See, I was not raised in a Christian home. I always felt I had a relationship with God, but as a teenager I accepted Him in a traditional churchy sense and walked an aisle and was baptized in the Atlantic Ocean. It was a church youth camp and when I went home from that camp literally nothing about my life changed. I went on the get pregnant as a teenager, enter bars with a fake ID and get pregnant out of wedlock again. I eventually married and our marriage was tumultuous at first. Now here's the thing: I still felt like I had a relationship with God through all those times. A literal, palpable relationship where I felt like He showed me things. Was I following His ways, no.  Did I love God, yes. I wanted God, but didn't know how to be a follower.

Fast forward...God RADICALLY changed my marriage. He changed me. It was crazy I tell you. 

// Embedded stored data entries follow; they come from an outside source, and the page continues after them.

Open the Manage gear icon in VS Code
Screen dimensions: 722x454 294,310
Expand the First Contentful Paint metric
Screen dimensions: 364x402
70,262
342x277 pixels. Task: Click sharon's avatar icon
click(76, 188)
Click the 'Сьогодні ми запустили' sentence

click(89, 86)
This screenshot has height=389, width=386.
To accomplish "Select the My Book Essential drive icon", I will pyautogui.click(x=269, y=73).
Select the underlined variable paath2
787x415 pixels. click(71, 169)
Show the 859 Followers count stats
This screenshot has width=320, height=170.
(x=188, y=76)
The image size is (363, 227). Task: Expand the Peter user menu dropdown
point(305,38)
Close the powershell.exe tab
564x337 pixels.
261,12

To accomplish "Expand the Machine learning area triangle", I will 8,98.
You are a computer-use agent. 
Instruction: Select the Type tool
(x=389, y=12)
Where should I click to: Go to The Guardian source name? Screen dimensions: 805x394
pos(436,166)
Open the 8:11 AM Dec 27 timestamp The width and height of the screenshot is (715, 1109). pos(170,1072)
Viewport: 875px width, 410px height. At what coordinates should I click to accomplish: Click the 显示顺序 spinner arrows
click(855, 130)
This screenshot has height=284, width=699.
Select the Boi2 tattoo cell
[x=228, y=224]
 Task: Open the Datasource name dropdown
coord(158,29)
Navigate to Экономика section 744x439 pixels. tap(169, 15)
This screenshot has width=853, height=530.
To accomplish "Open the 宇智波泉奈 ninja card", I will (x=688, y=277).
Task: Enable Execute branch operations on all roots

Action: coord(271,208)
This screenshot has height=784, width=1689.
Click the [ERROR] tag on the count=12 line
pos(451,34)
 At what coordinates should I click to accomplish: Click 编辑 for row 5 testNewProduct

So my son was very young when the change happened. He was too young to remember any of the bad; though he grew up hearing about it because we are very open with our kids about our life.  Our son was in preschool sunday school, children's church, Kids ROCK, youth ministry, started his own ministry, and then was in the worship band.  He is your basic church kid.

So why all the background? Well, to set the stage.

The lie I bought was believing that if you raised your kids in church they would grow up to be mature Christians.

Sometimes does that happen...yes.  I read mothers share about their devoted children and I sigh and think... what if.

Will it happen with my son? I believe so...just not yet.  Scripture promises Train them in the way they should go and when they are old they will not depart from it.  I think I believed old, old like not a kid, I think it's OLD. lol  Would I want my son to be a 100% devoted follower, of course, but THEN I would miss getting to walk out this true, authentic, beautiful, painful process with my son. It's as much a process for me as it is for him.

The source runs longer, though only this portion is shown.